Im Internet ist nicht genug Platz, um über all die Dinge zu berichten, die bei der Bahn nicht stimmen. Und da ich ohnehin schon sehr oft über die Unzulänglichkeiten der Bahn schreibe, möchte ich deshalb heute lieber zu einer zweiten Institution überleiten, die in letzter Zeit (Achtung: Wortspiel!) auf den gleichen Zug aufgesprungen ist, d.h. nichts auf die Reihe zu kriegen und dafür anderen die Schuld zu geben. Ich spreche von der FDP.
Generell bin ich kein Fan der FDP, und seit es Christian Lindner gibt, schon mal gar nicht. Was mich aber - insbesondere im Kontext der jüngsten Landtagswahl in Brandenburg, aber auch schon bei den vorangegangenen Wahlen im Osten - fasziniert, ist die Kreativität, mit der die FDP-Führung ihre Position verteidigt und stattdessen bei so ziemlich allen Begleitumständen die Schuld für ihr schlechtes Wahlergebnis sucht. Da ist von taktischem Wahlverhalten die Rede, von Rahmenbedingungen allgemein (was auch immer damit gemeint ist), und am Ende natürlich auch von der Ampel-Koalition.

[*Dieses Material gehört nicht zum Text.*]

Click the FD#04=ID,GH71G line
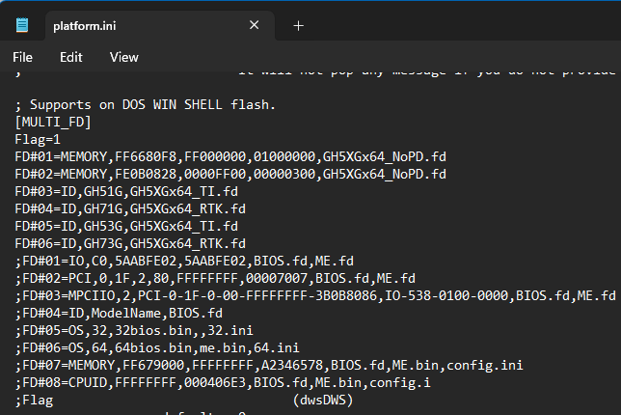 130,208
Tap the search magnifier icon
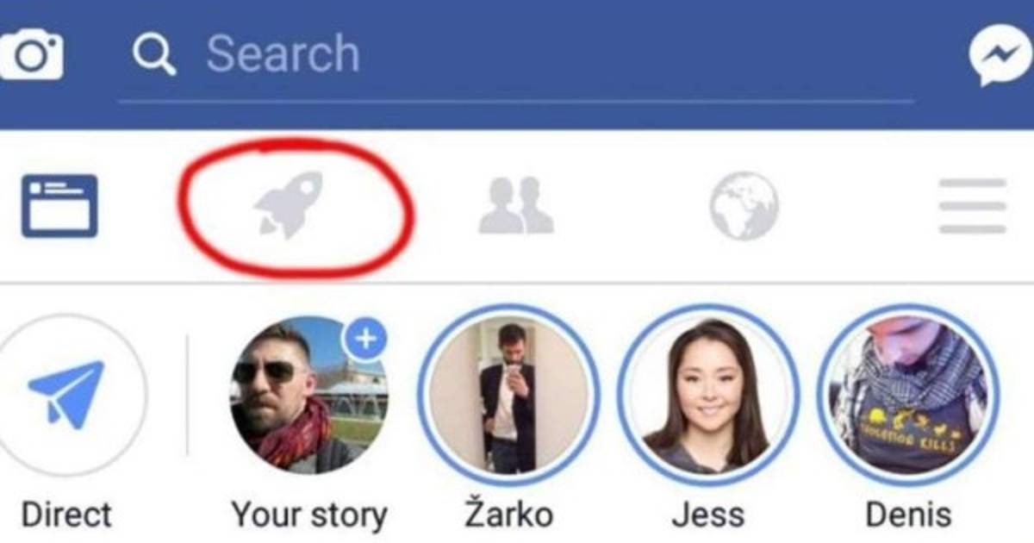Viewport: 1034px width, 543px height. pos(154,54)
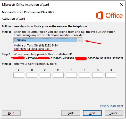Click Confirmation ID field G
This screenshot has width=126, height=119.
click(x=98, y=75)
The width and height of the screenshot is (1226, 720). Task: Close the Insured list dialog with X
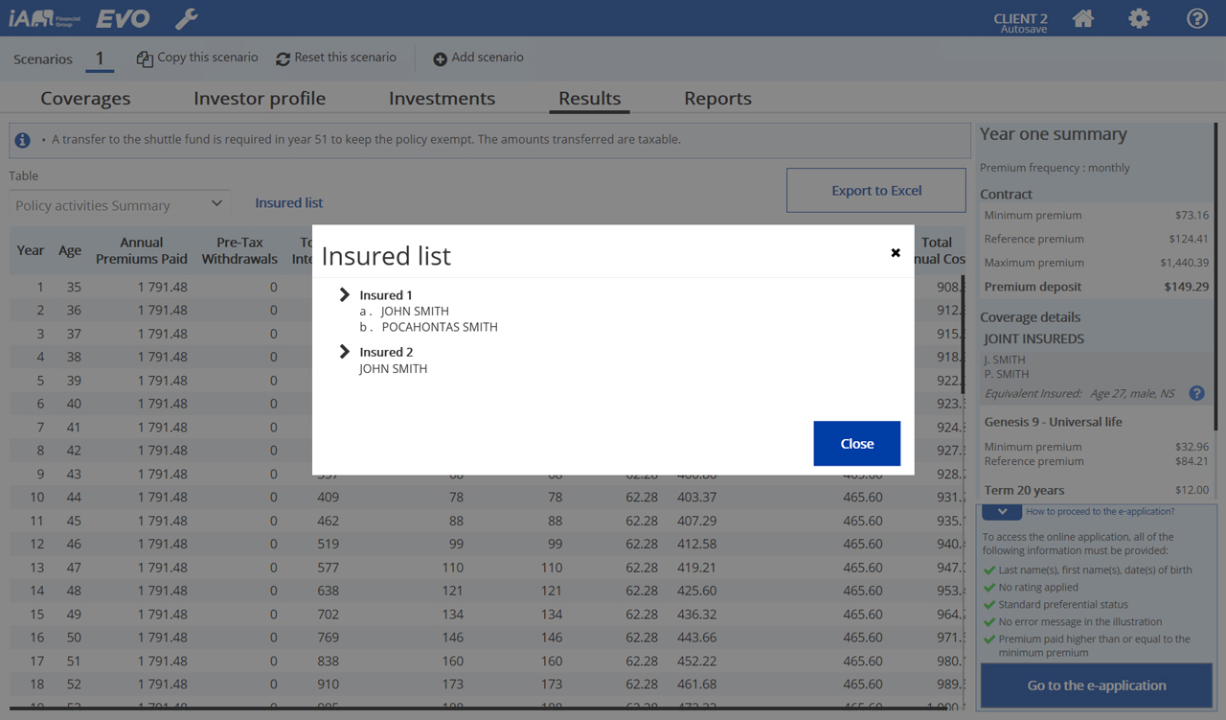(x=896, y=253)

Mir ist nicht ganz klar, ob das eine strategische Stellungnahme mit dem Ziel der Schadensbegrenzung ist, oder ob die FDP wirklich so tickt. Vermutlich ist letzteres der Fall. “Ich bin fest davon überzeugt, dass wir in Brandenburg vieles richtig gemacht haben”, heißt es in einer Reaktion auf das Wahlergebnis, und “wir werden dafür sorgen, dass die Stimme der Freiheit in Brandenburg weiterhin unüberhörbar bleibt”. Völlig gestört, vom ersten bis zum letzten Wort, wenn ihr mich fragt.

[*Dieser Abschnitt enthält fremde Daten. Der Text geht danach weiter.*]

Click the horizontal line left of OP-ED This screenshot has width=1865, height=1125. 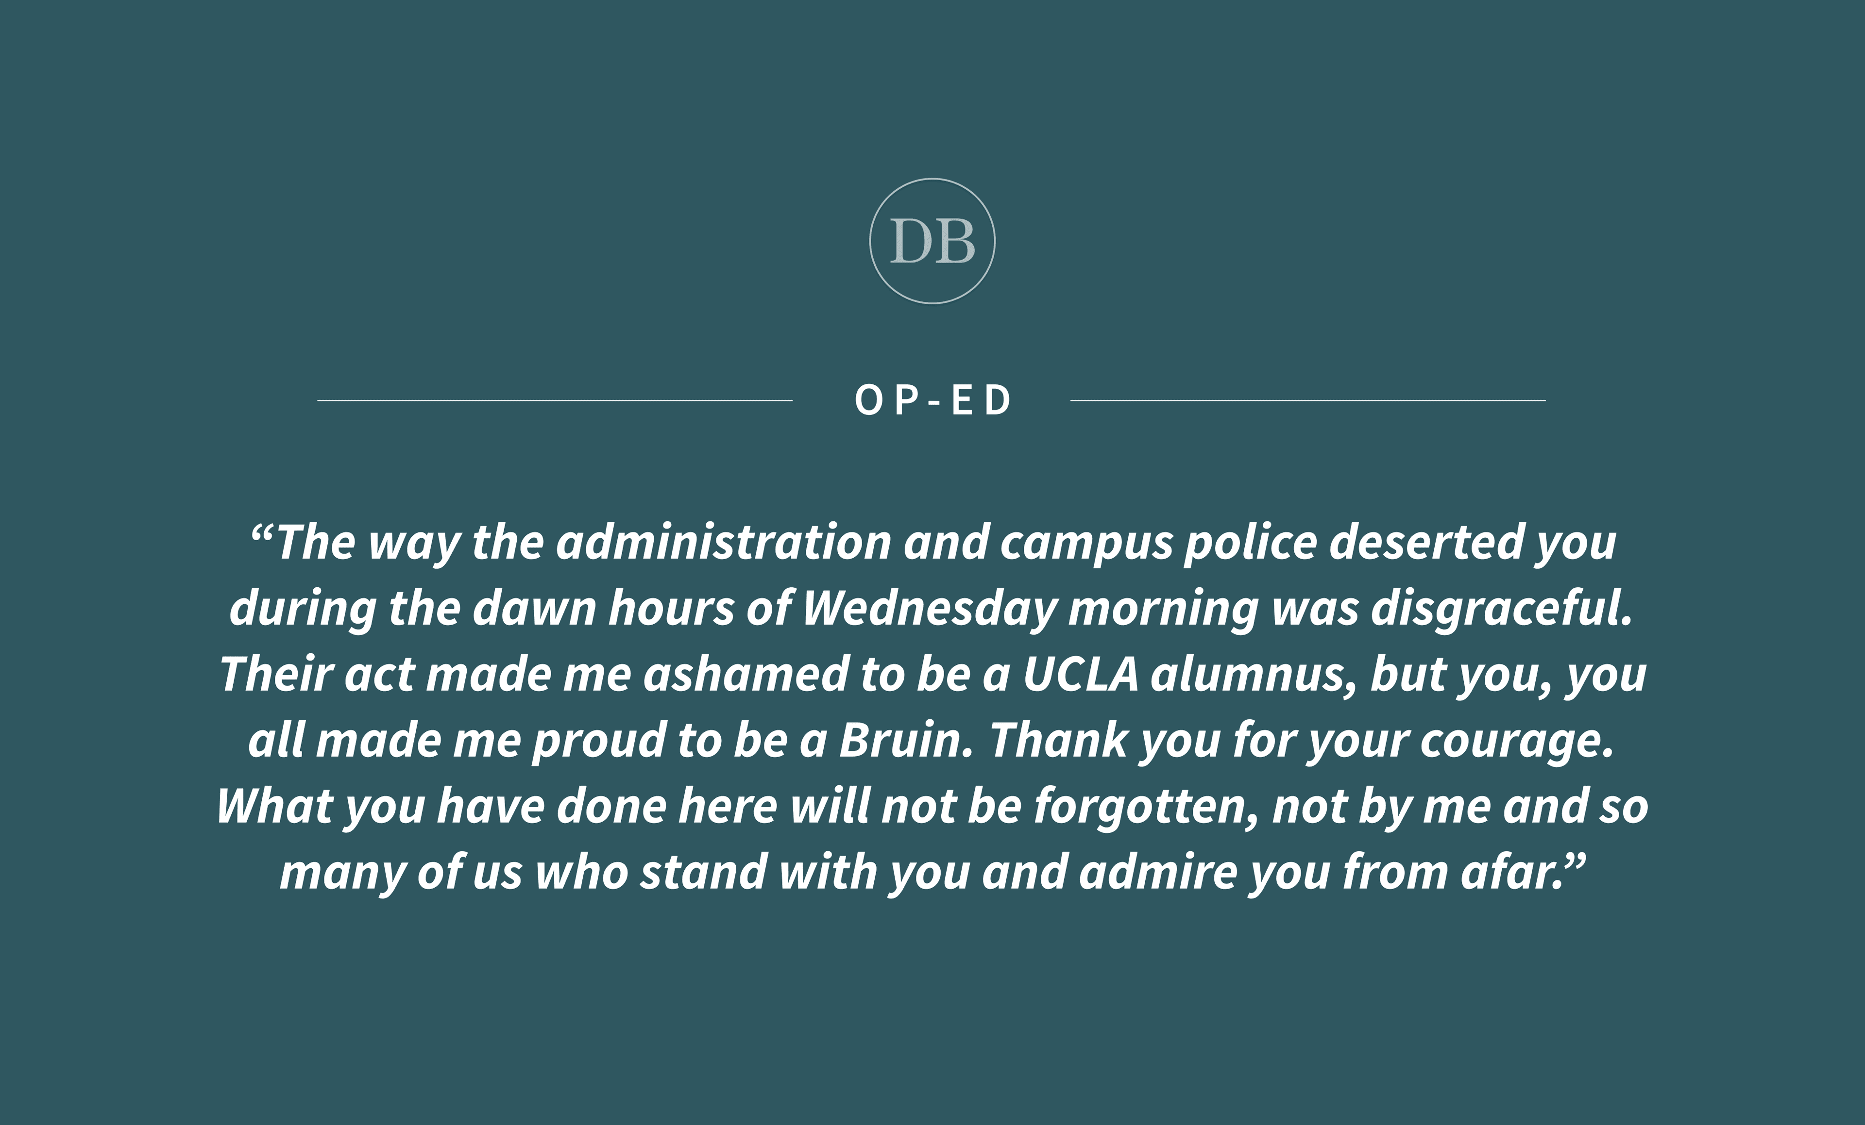555,400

Mit solchen Phrasen kann man kleinere Schwankungen wegreden (was die FDP in der Vergangenheit auch gern schon mal getan hat), aber doch nicht ein solches Debakel. Die SPD hat 30% der Stimmen bekommen, die FDP nicht mal einen Prozentpunkt - von der Fünf-Prozent-Hürde ganz zu schweigen. Anders gesagt, in einem Raum voller Menschen gibt fast jeder Dritte seine Unterstützung der SPD, leider auch fast genauso viele der AfD, allerdings wird man in dem gleichen Raum statistisch kaum einen einzigen FDP-Anhänger finden. Wenn die FDP dann die Ampel für ihre Situation verantwortlich machen will, ist das eine Debatte auf Kleinkindniveau.
Die CDU hat diese Denkweise für sich entdeckt, seit sie in der Oppositionsrolle ist. Ungefähr 90 Minuten, nachdem der Ausgang der Bundestagswahl 2021 bekannt wurde, haben Merz und Konsorten mit dem Lindnern begonnen (und bis heute nicht wieder damit aufgehört). Nun kann ich grundsätzlich auf die FDP verzichten (zumal das Wort “liberal”, mit dem sie sich gern beschreiben, seit langer Zeit nur noch mit “planlos” zu übersetzen ist). Doch was die großen Parteien angeht, würde ich mir mehr Substanz wünschen. Um politisch zu bestehen, braucht es keine Schuldzuweisungen, sondern Konzepte.